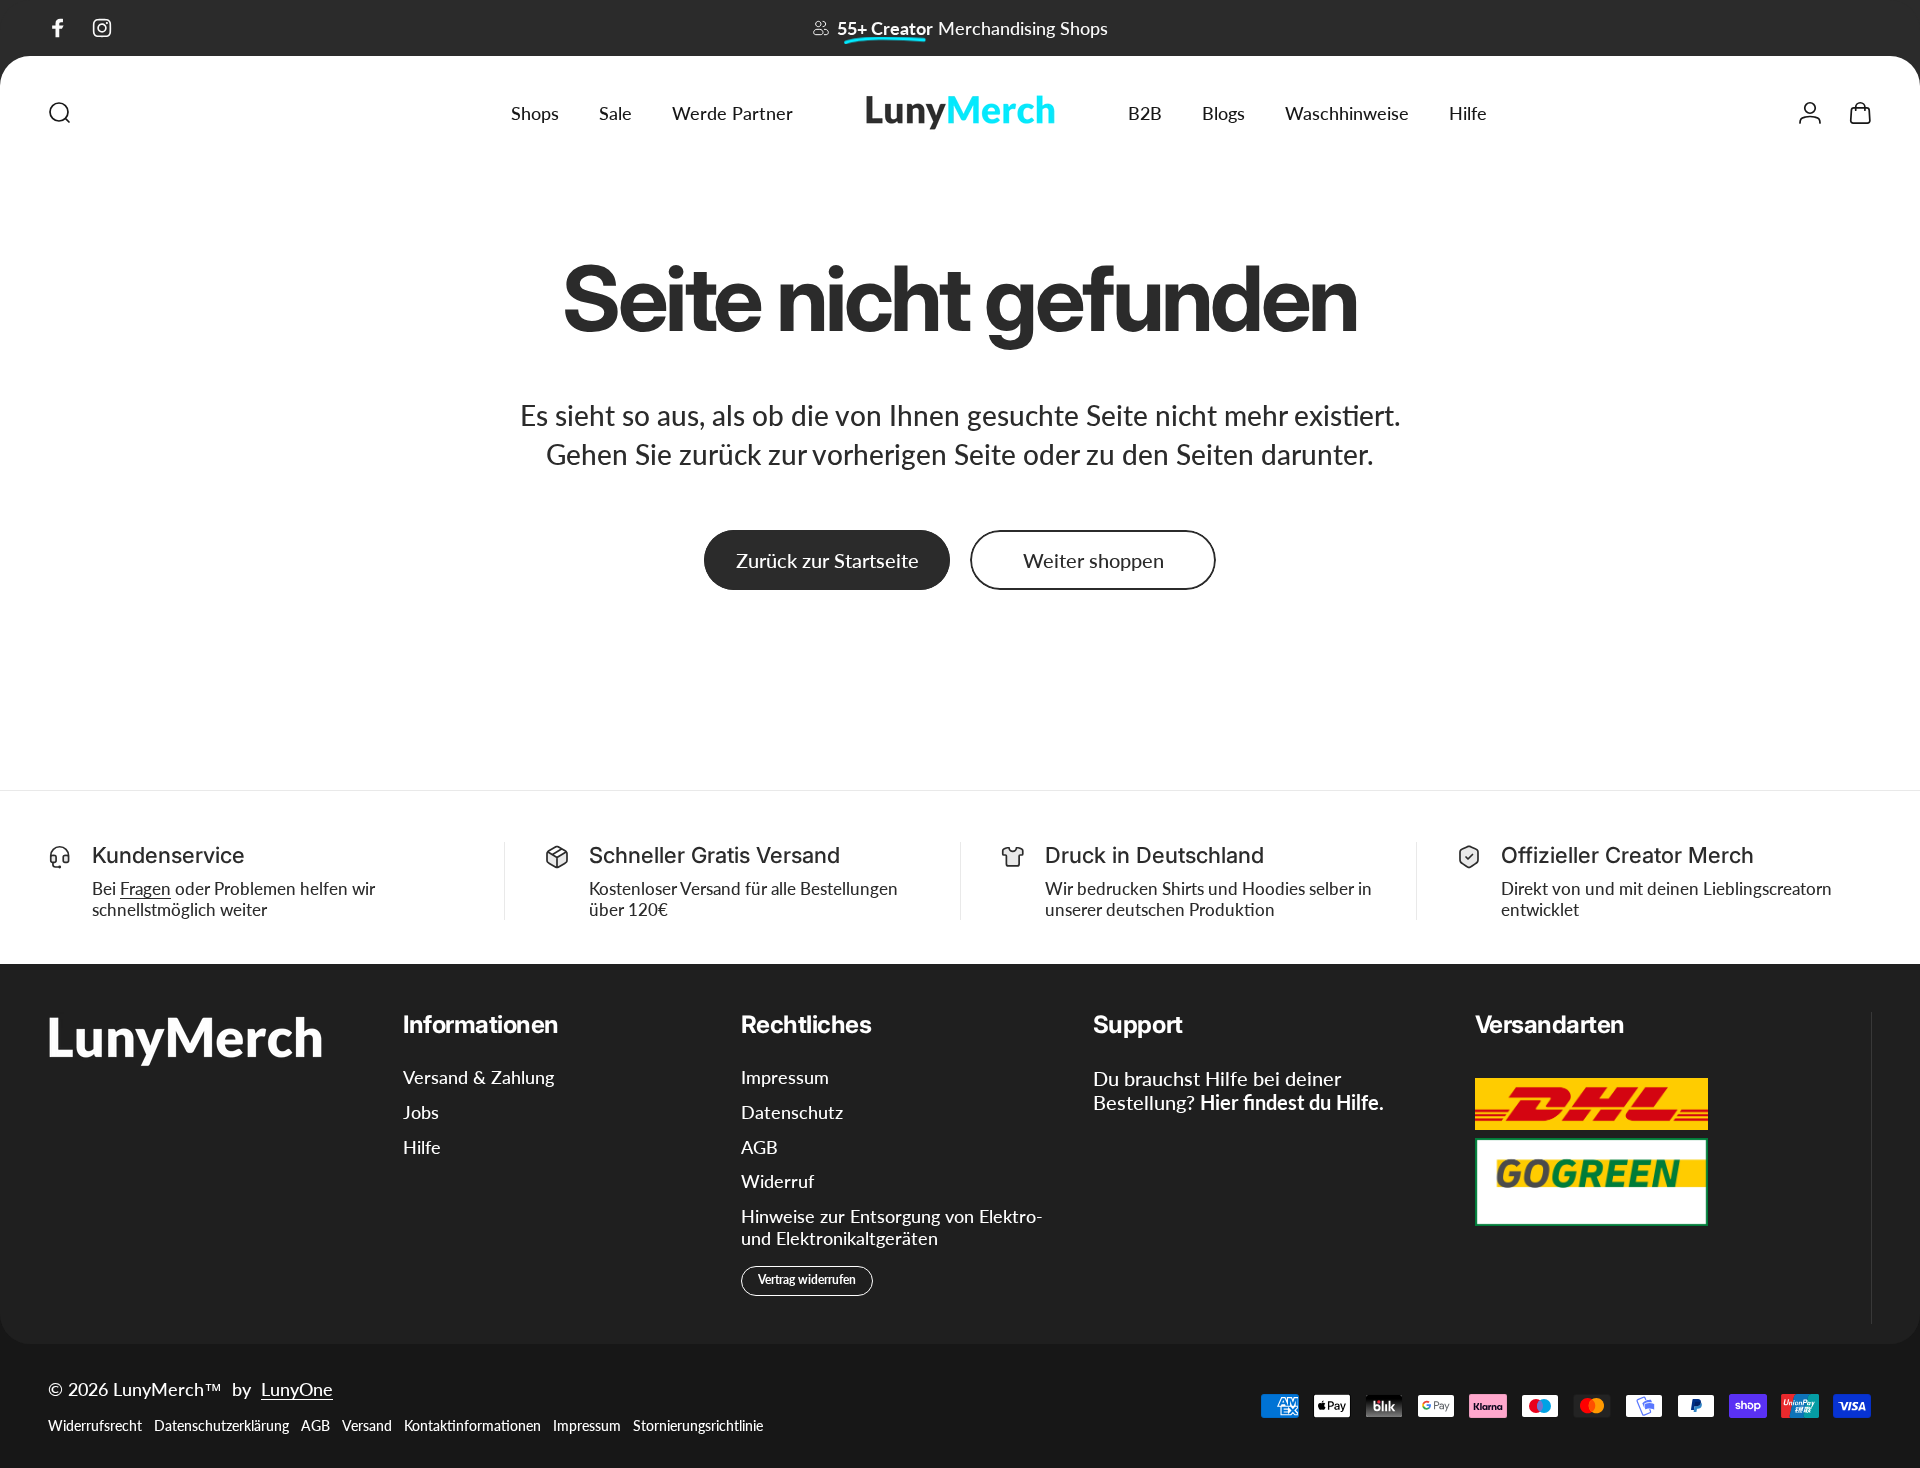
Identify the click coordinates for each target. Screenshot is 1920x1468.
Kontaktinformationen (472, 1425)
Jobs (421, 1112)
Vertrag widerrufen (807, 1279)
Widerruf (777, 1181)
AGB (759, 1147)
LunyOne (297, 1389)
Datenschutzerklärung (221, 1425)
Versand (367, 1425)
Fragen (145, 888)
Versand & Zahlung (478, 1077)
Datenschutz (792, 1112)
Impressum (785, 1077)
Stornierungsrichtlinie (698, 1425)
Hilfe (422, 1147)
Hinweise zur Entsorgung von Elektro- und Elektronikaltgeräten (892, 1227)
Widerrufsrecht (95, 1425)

■ Directions
Copy exactly, with no other lines, the stretch of the material that begins at the line containing "AGB (759, 1147)" and ends at its last line.

■ Written response
AGB (759, 1147)
LunyOne (297, 1389)
Datenschutzerklärung (221, 1425)
Versand (367, 1425)
Fragen (145, 888)
Versand & Zahlung (478, 1077)
Datenschutz (792, 1112)
Impressum (785, 1077)
Stornierungsrichtlinie (698, 1425)
Hilfe (422, 1147)
Hinweise zur Entsorgung von Elektro- und Elektronikaltgeräten (892, 1227)
Widerrufsrecht (95, 1425)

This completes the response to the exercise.